Well, I hope you all have a day where you get what you needed!!!
Today we are surprising Reese by taking her to see Aladdin the musical! She has never seen a Broadway show before. She is going to LOVE IT. The best part for me is going to be watching my sweet little girl discover what true theatre is really like. I can’t wait to see her face light up and to see wonder in her eyes as she becomes part of the theatrical experience. I got to do this with her older siblings and I know that her turn will be no less magical. It might even be MORE. I started taking my other kids when they were around age four. Reese is now eight. Developmentally she is about 4-5 years old. Down Syndrome has taught us that things don’t always happen on a typical timeline. It’s honestly freeing. To allow growth in such a natural unforced way is beautiful and I get to live that every day. I am blessed. MEGA BLESSED. It’s days like this that my heart wants to burst with MOM happiness. It is simply THE BEST!
Well, I hope you all have a day where you discover A WHOLE NEW WORLD!!!
At the end of another busy day we found ourselves out to dinner AGAIN last night. UGH. To put it into perspective, Libs didn’t finish up at school until 7 pm and she probably could have stayed longer if I had let her. Again, UGH.
Sitting at dinner last night I was abundantly thankful that I didn’t have to cook. I really don’t like eating out during the weekdays, but I was so tired and hungry that I didn’t care. I’d even been feeling a bit sketchy earlier in the day too. Almost like I was about to come down with something. I dismissed it because I’ve been so busy and stressed these past few weeks. Add in the poor night’s sleep that I had the other day when Reese had her growing pains and it wasn’t a good equation. I, however, chose to remain in complete denial. Bad idea. Again, again, UGH.
As we were enjoying our not-homemade blessing of a dinner last night, I caught a glimpse of something on Reese’s face. SNOT. Her nose was dripping ever so slightly.
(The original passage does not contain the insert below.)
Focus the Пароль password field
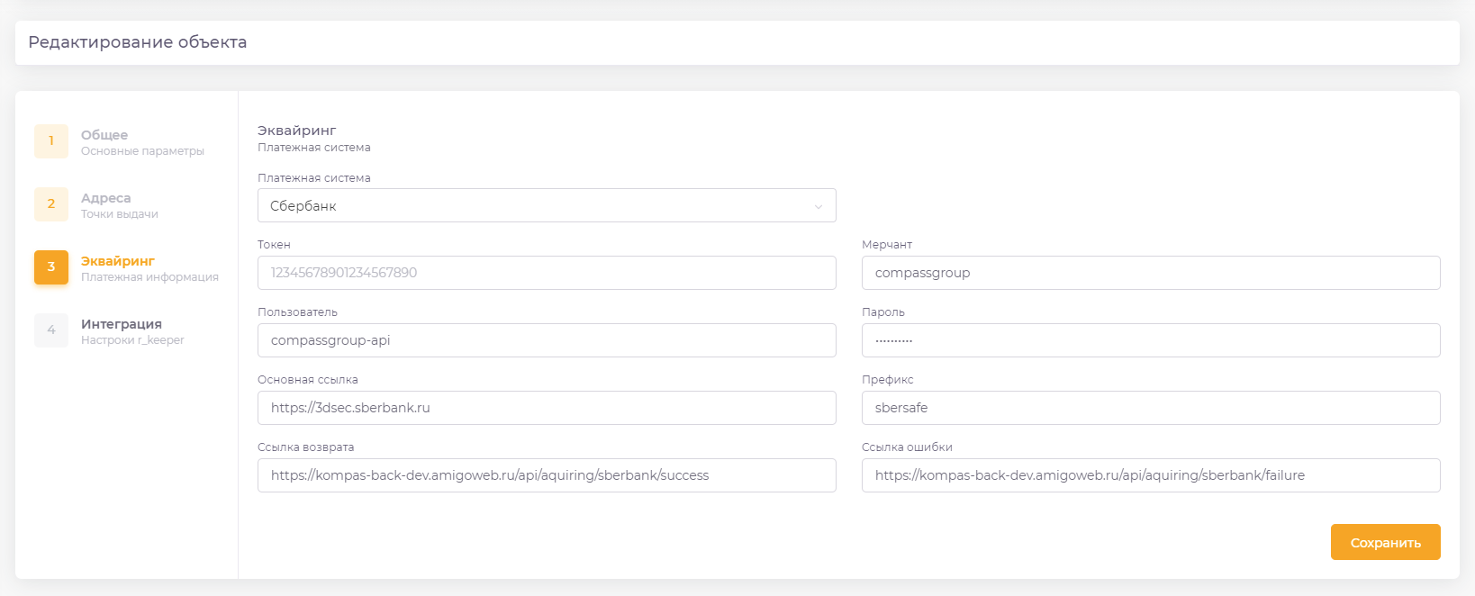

I instantly began claiming that the chill in the air both inside and outside the restaurant must be causing it. As she began to drip more I moved into accusing allergens as the culprit. This was clearly a desperate stretch since the child doesn’t even have allergies! By the time we got home Reese was in full drip mode. Somehow I still managed to give her a bath, dry her hair and get her into bed a few minutes before her bed time. Moments like that, I feel like I have magical powers.
Unfortunately the magic wore off pretty quickly. My poor baby girl was not having a good nights sleep. I rubbed her back, repositioned her and cuddled her all night long. At around 4 am she seemed to be more comfortable than she had been all night and was sound asleep. I was SO THANKFUL!
So what did I do? Sleep, right?!?! NOPE. I got up and rummaged through paperwork. Really Jennifer, REALLY?!?! Oh and I forgot to mention that at some point in the darkness of night, my denial officially wore off. I began to feeling sniffly too.
1000 times, UGH.
Well, I hope you all have a day where you don’t feel run down!!!